History of the West Gippsland Seedbank

Apr 27, 2023 | Information & Resources

It’s more than 15 years since West Gippsland Seedbank was formed, and our group has grown and developed ever since. Below, we share the history of our treasured organisation.

Beginnings of the West Gippsland Seedbank

West Gippsland Seedbank was formed in January 2007 at the suggestion of three Landcare groups in the Warragul area: Mt Worth & District Landcare, Springsure Hill Landcare and Neerim & District Landcare.

The groups included nursery owners as well as a number of members who were undertaking revegetation on their own properties. They were concerned that they weren’t able to purchase seed with local, West Gippsland provenance.

At that time, South Gippsland Seed Bank was the closest source of indigenous seed, but not all of its seed was well suited to local conditions in West Gippsland. Plants grown from seed with local provenance are more likely to thrive than those grown from seed that has adapted to different soils and weather conditions.

As there was no-one collecting and supplying seed in West Gippsland, the Landcare groups decided that they would encourage some of their members to start a seedbank. A meeting was held in January 2007 at which an interim President, Rob Waddell, and interim Secretary, Merrin Butler, were appointed. Shortly after, the West Gippsland Seedbank Association was incorporated and members were invited to join.

In the beginning, the Seedbank received significant support from what is now the Wonthaggi Seedbank and Nursery, and from the Natural Environment team at Baw Baw Shire. The shire subsidised the cost of sending three of our members to a Florabank Seed Collection course, where they completed a unit in Managing Seed Collection. The nursery owners who had supported the implementation of a local seedbank were also very generous with sharing their knowledge and expertise.

We sold the seed we collected directly to land owners, nurseries and local organisations. We also advised land owners on direct seeding projects and helped them put together a list of suitable indigenous species for their particular site.

Seedbank volunteers cleaning seed in 2009

Cleaning seed in 2009

Finding a home for the Seedbank

Finding a suitable site for the seedbank was another issue. We needed to have enough space to spread out the collected plant material to dry before we extracted the seed. The space needed to be protected from the weather and from vermin like rats that would eat the seed. We started in a small shed at what is now Community College Gippsland, but we quickly grew too large for the space provided. Next, we moved to the property of a local land owner with a large shed.

In 2011, the Baw Baw Shire allocated us a shed and a large shipping container based at their depot in Normanby Street, Warragul, where we have remained to this day.

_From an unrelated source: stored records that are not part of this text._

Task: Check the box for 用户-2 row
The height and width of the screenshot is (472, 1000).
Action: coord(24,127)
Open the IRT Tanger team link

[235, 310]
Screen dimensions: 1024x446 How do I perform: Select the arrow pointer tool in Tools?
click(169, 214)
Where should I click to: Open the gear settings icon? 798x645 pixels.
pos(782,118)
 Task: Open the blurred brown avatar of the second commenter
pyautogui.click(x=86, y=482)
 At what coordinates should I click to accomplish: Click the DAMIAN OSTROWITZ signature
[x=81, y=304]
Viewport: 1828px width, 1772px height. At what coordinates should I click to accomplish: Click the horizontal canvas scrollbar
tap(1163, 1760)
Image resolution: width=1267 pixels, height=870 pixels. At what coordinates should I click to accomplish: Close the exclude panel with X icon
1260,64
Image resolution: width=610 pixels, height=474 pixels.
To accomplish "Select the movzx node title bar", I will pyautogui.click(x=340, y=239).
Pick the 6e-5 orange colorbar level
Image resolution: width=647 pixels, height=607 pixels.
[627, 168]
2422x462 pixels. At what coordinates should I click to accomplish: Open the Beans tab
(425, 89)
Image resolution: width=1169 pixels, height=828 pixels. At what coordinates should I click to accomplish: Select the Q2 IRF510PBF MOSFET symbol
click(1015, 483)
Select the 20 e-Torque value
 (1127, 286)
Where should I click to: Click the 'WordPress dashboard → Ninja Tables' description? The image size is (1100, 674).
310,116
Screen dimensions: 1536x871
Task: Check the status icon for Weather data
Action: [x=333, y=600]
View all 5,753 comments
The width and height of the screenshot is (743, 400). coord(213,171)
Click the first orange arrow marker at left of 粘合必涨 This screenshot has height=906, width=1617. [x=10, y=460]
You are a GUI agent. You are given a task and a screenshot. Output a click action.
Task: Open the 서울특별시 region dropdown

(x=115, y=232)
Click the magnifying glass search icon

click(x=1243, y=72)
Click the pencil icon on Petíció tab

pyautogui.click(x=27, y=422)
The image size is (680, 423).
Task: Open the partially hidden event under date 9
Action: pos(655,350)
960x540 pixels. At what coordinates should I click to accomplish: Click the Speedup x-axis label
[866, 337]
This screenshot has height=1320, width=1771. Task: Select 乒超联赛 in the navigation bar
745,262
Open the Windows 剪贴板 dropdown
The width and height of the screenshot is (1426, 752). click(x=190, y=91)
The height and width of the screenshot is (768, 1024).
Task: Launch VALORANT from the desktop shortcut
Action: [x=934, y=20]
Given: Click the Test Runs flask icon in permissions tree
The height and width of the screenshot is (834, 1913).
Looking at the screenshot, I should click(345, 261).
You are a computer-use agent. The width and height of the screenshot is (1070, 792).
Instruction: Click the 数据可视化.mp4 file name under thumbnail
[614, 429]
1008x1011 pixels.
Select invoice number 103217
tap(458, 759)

Increasing demand for local provenance seed

Our relationship with the shire grew. They were encouraging Landcare and other community groups to plant indigenous plants along creek lines and walking trails. Having a local seedbank meant that the shire was able to strongly support the use of local seed in these projects.

Many of the local walking trails and wetlands around Warragul and Drouin have been planted with seedlings grown from seed provided by West Gippsland Seedbank. Local nurseries were keen to buy our seed and the shire had the ability to require developers to use local seed when planting out areas on new housing estates.

Caroline Gully took over from Rob Waddell as President of our association in 2009. She had a wealth of knowledge about indigenous plants which she passed onto other members. She had long experience with direct seeding shelterbelts on her own property. This enabled her to provide practical advice to others who were thinking of doing the same.

Keeping the focus on seed collection

In 2019, our organisation decided to make some changes, to make sure collection of local-provenance seed remained our top priority. We stopped selling our seed directly to customers, and instead sent it to South Gippsland Seed Bank to sell on our behalf. We were well aware that most customers purchased seed from both seedbanks, so we were grateful to reach this arrangement with South Gippsland Seed Bank, with whom we’ve had a good relationship from our very early days.

How we’ve grown

West Gippsland Seedbank has grown and flourished over the years. Initially, there were only four members collecting seed, but today our numbers reach up to 15 members at times. We had started by collecting 2-3kg of seed from around 40 different species each year, and that has grown to 6-8kg from more than 60 species, depending on the year.

The latest chapter in our story

Our latest chapter began in 2020, when Lorraine Hobgen took on the role of President of the West Gippsland Seedbank. Our seed collection activities continue: some of our original members have moved away from the region, but there are always new members who contribute so much enthusiasm and energy. We plan to continue for many more years to come.